NEWS16 May 2023

Calls for more investment in American Community Survey

News North America Public Sector

US – The data infrastructure of the United States is “at risk” due to under-investment in the American Community Survey (ACS), according to a report published by advocacy group The Census Project.  

The ACS offers information about America’s population, households and workforce, with an annual sample size of around 3.5 million addresses. Data from the survey is used by federal, state and local decision-makers, as well as businesses, to inform planning.

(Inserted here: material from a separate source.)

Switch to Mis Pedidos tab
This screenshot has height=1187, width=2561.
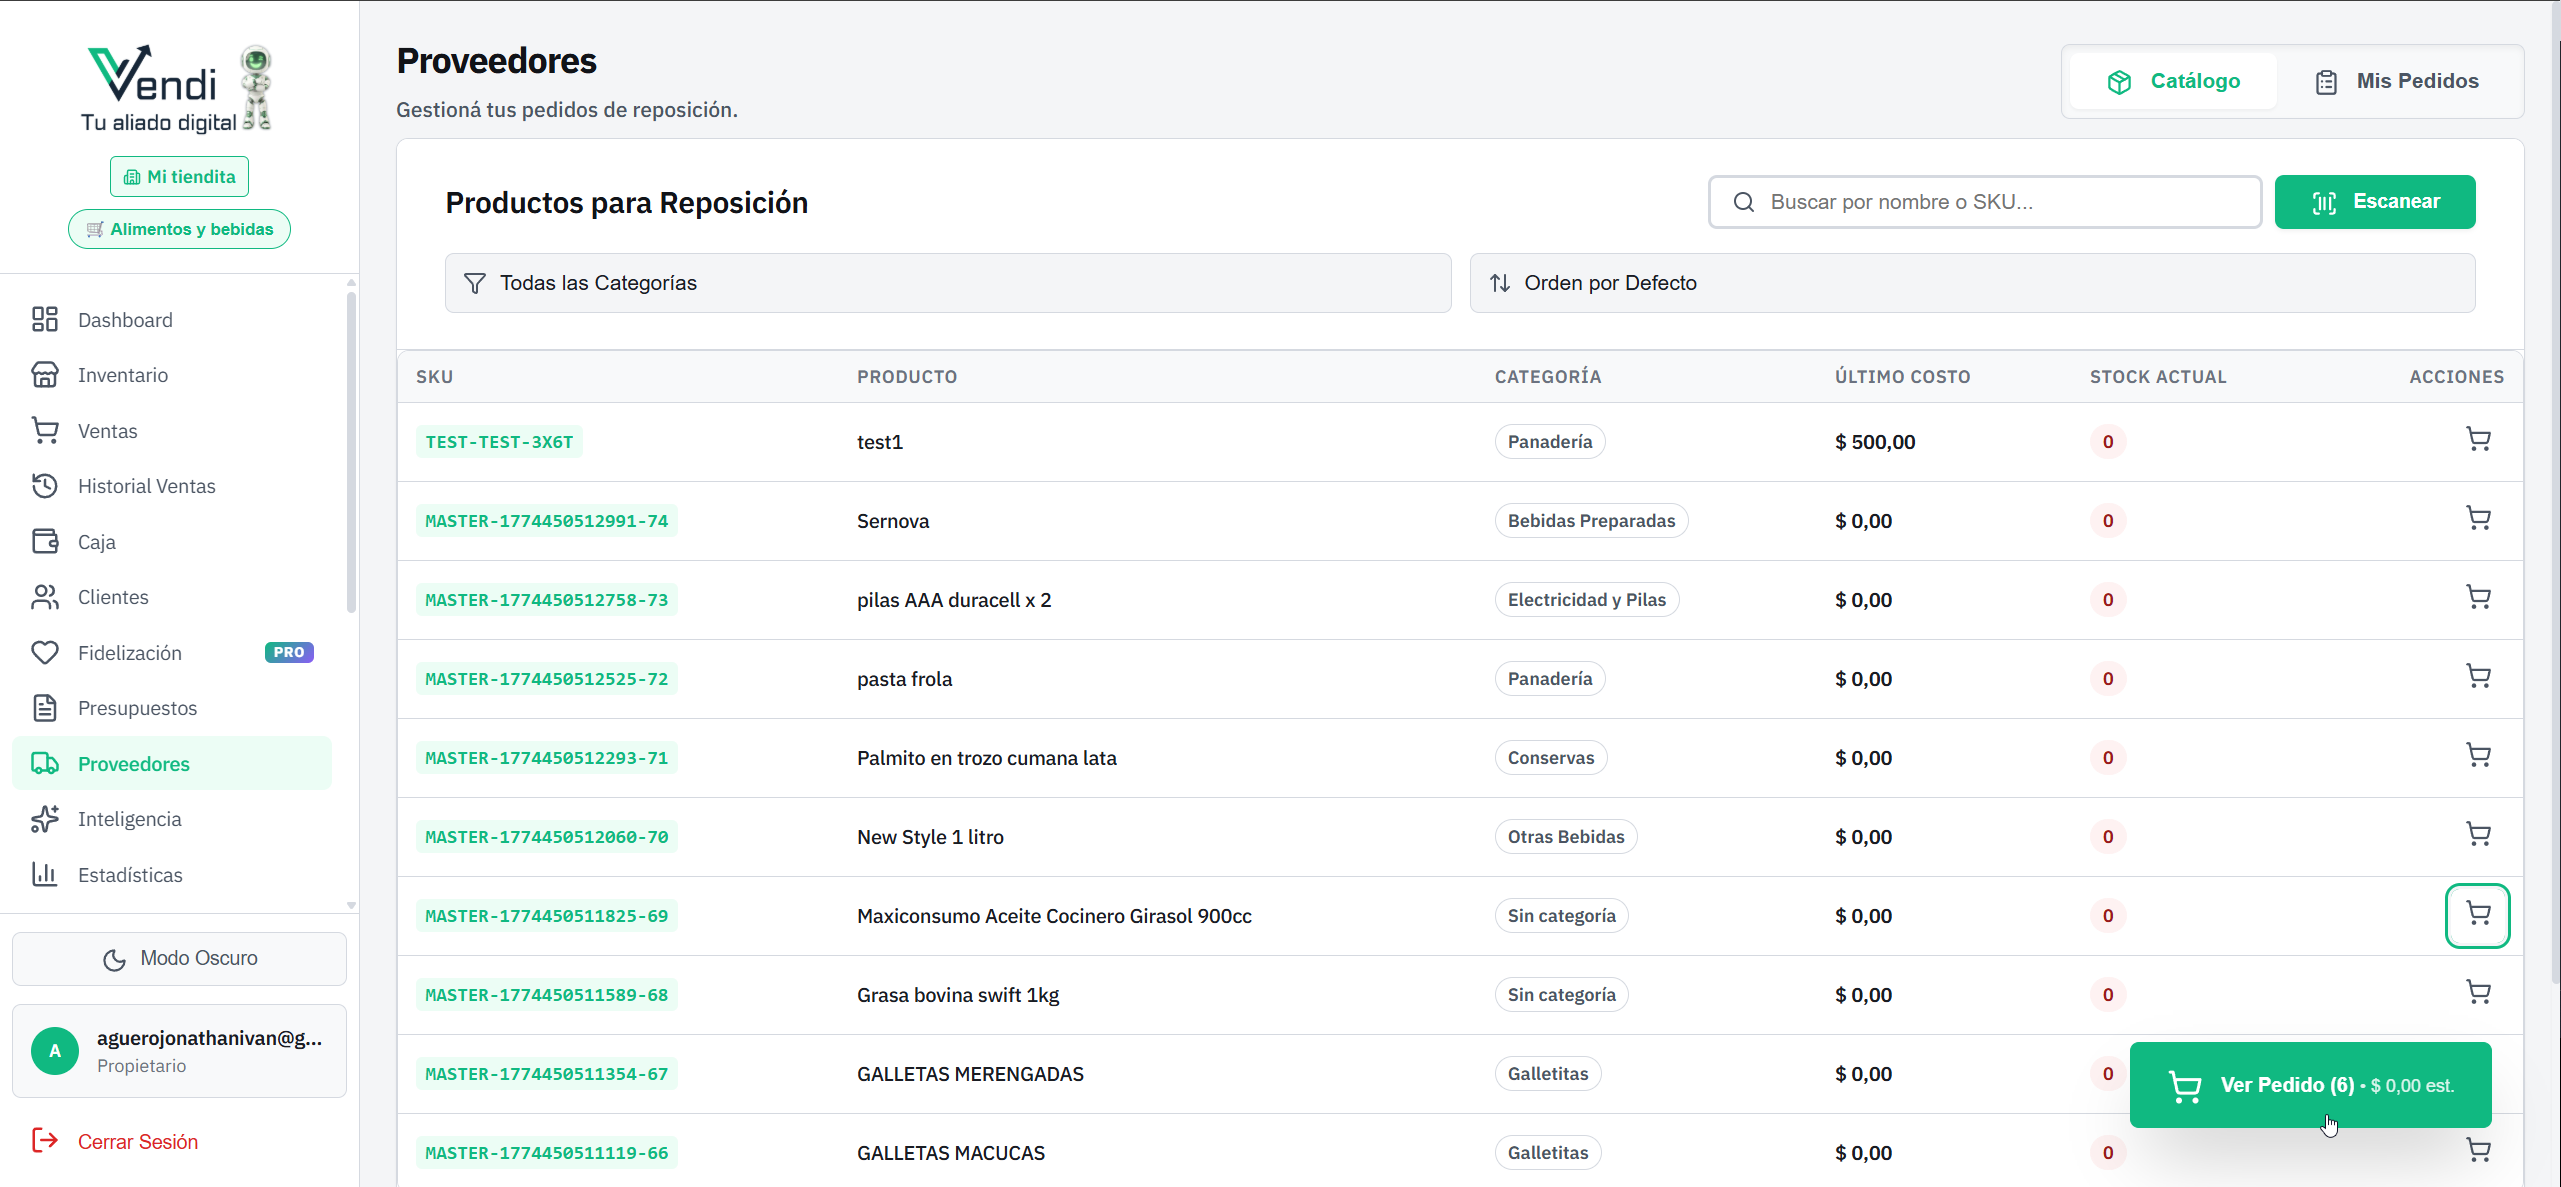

In the budget for the 2023 fiscal year, US Congress directed the Census Bureau to ‘continue using the ACS as a testbed for innovative survey and data processing techniques that can be used across the Bureau’.

However, funding for the ACS has remained the same in recent years, according to the report from the Census Project, which calls for an increase from $100m to $300m.

Increasing the investment would, the authors argue, ‘protect the ACS from further data quality deficiencies, enhance non-response follow up operations, increase the survey’s sample size, reduce respondent burden, and develop new data products’ and to update the survey questions to ensure it captures data about the country’s ‘increasingly complex population and households’.

‘Since we first issued this report in 2022, America’s essential data remain at risk. High-quality, trustworthy statistics are essential for our democracy,’ said the report’s introduction.

The report highlighted current limitations and challenges in the design and data dissemination of the ACS, including: its smaller sample size than its predecessor longer-form survey; suspension to data collection operations in 2002 during the peak of the pandemic; declining response rate; relatively high undercount rates of young children, racial and ethnic subgroups, and small geographic areas, risking biased statistics. 

Additionally, improving, adding, or deleting questions on the ACS involves a lengthy process, and many data users report difficulty in finding the ACS data they need, according to the report.

The Census Project co-director Mary Jo Hoeksema said: “For years, Congress has asked us for specifics on the value of the ACS and the return on investment for the nation. This report does that, and we intend to update it annually until the needed improvements for the ACS are funded by Congress.”

The Census Project issued the first edition of the status report on the ACS in 2022, after data quality challenges prevented the Census Bureau from releasing standard 2020 ACS one-year survey estimates in 2021, releasing only experimental data. The 2016-2020 ACS five-year estimates were delayed until March 2022.

Howard Fienberg, co-director of the Census Project, added: “In an era of hyper-partisanship, it would be hard to find more broad-based, national, local and non-partisan support for a government program that has proven itself to be essential in the public and private sectors. This report has the receipts.”